Each line of the listing that includes "Family" should be reported.

Data provided:
★ ★ ★ ★ ★

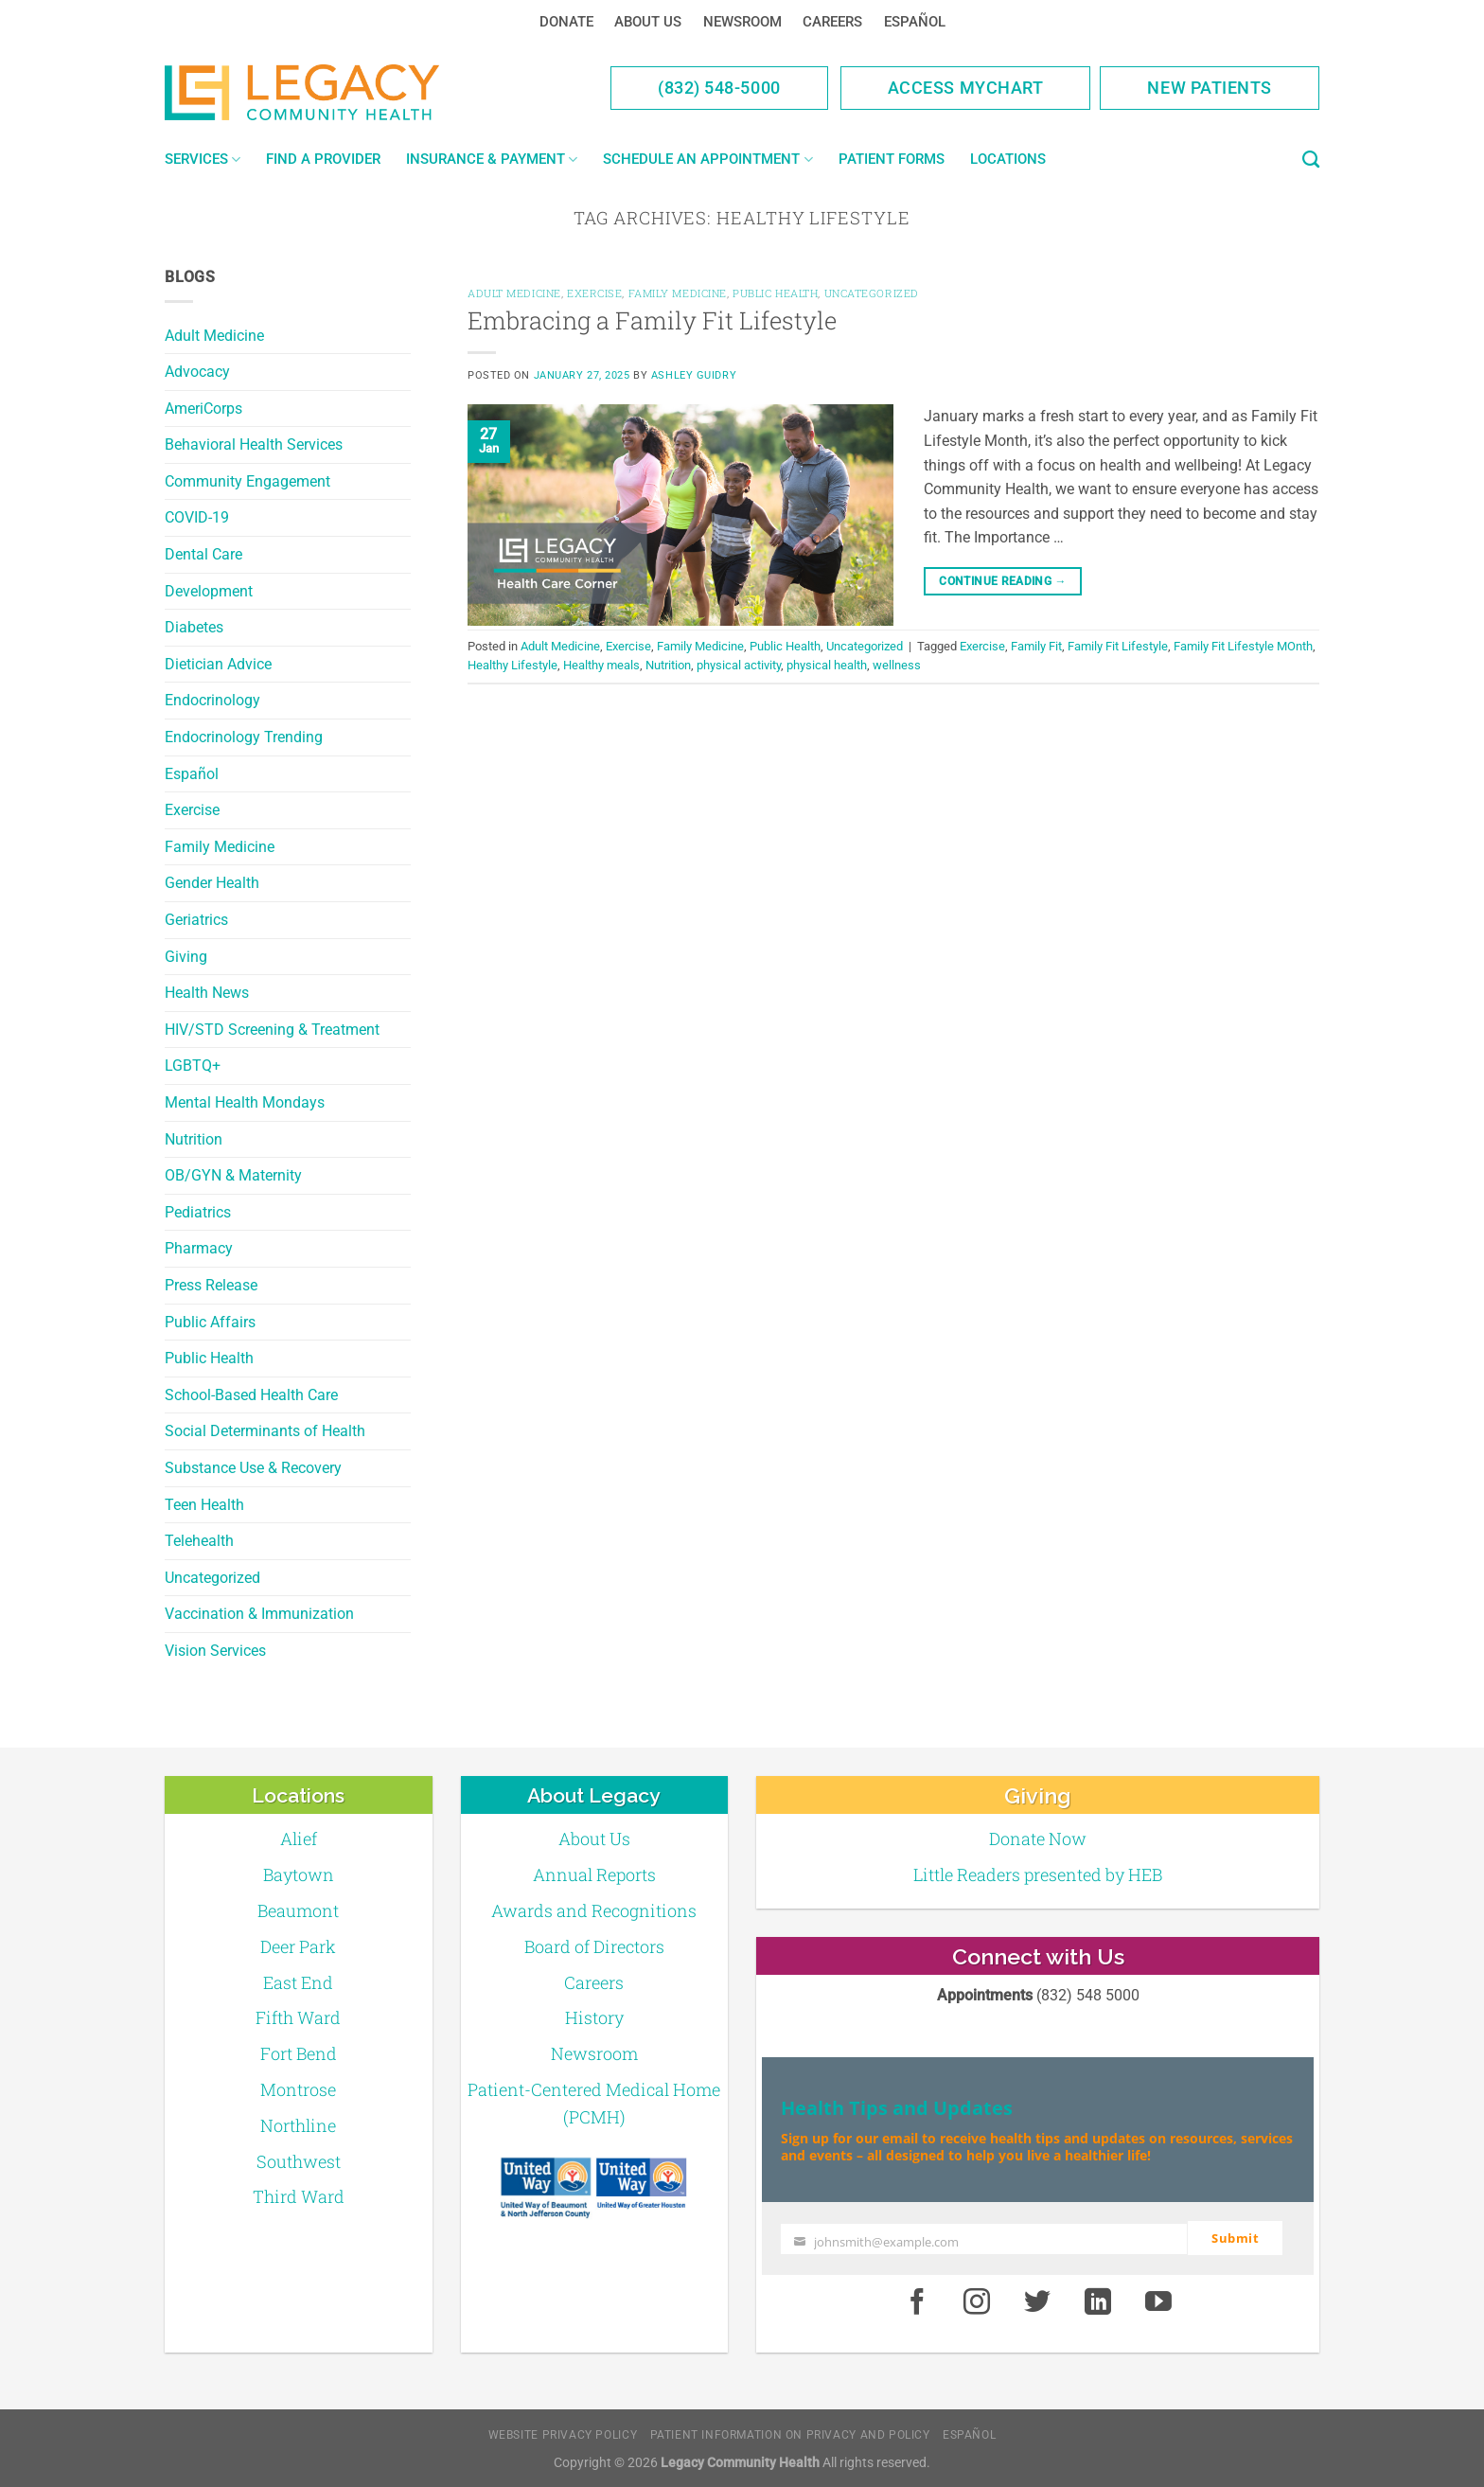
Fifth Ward (298, 2017)
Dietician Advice (218, 664)
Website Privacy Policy (562, 2434)
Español (914, 21)
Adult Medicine (214, 336)
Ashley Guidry (693, 375)
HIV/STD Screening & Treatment (272, 1030)
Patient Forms (892, 159)
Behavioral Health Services (254, 444)
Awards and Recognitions (594, 1910)
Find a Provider (323, 159)
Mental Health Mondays (245, 1102)
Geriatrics (196, 920)
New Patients (1209, 88)
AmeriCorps (203, 408)
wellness (897, 665)
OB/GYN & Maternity (233, 1175)
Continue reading (1003, 582)
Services (202, 160)
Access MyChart (966, 88)
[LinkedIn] (1097, 2301)
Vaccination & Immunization (259, 1614)
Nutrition (193, 1139)
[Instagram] (977, 2301)
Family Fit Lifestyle (1118, 646)
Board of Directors (594, 1946)
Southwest (298, 2161)
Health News (207, 993)
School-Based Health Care (251, 1395)
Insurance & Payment (491, 160)
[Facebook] (917, 2301)
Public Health (209, 1358)
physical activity (739, 665)
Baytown (298, 1874)
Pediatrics (198, 1212)
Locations (1008, 159)
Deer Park (298, 1946)
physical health (826, 665)
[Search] (1310, 160)
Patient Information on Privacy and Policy (790, 2434)
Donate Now (1037, 1838)
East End (298, 1982)
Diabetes (194, 627)
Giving (186, 957)
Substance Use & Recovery (253, 1468)
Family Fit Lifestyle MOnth (1243, 646)
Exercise (192, 810)
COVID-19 (197, 517)
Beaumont (298, 1910)
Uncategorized (212, 1578)
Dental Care (203, 554)
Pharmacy (199, 1248)
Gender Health (212, 883)
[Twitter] (1037, 2301)
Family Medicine (219, 847)
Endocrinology (212, 700)
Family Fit (1036, 646)
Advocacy (197, 372)
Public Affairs (210, 1322)
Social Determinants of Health (265, 1431)
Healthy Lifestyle (512, 665)
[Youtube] (1158, 2301)
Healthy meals (601, 665)
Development (209, 591)
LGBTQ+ (193, 1066)
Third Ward (298, 2196)
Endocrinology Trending (244, 737)
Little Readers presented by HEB (1037, 1874)
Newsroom (742, 21)
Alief (298, 1838)
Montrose (298, 2089)
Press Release (211, 1285)
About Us (647, 21)
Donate (566, 21)
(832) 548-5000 (719, 88)
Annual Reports (594, 1874)
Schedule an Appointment (707, 160)
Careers (832, 21)
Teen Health (204, 1505)
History (594, 2017)
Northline (298, 2125)
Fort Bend (298, 2053)
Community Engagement (247, 481)
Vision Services (215, 1651)
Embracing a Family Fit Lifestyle (652, 320)
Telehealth (199, 1541)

★ ★ ★ ★ ★

Task response:
Family Fit Lifestyle (1118, 646)
Family Fit Lifestyle MOnth (1243, 646)
Family Medicine (219, 847)
Family Fit (1036, 646)
Embracing a Family Fit Lifestyle (652, 320)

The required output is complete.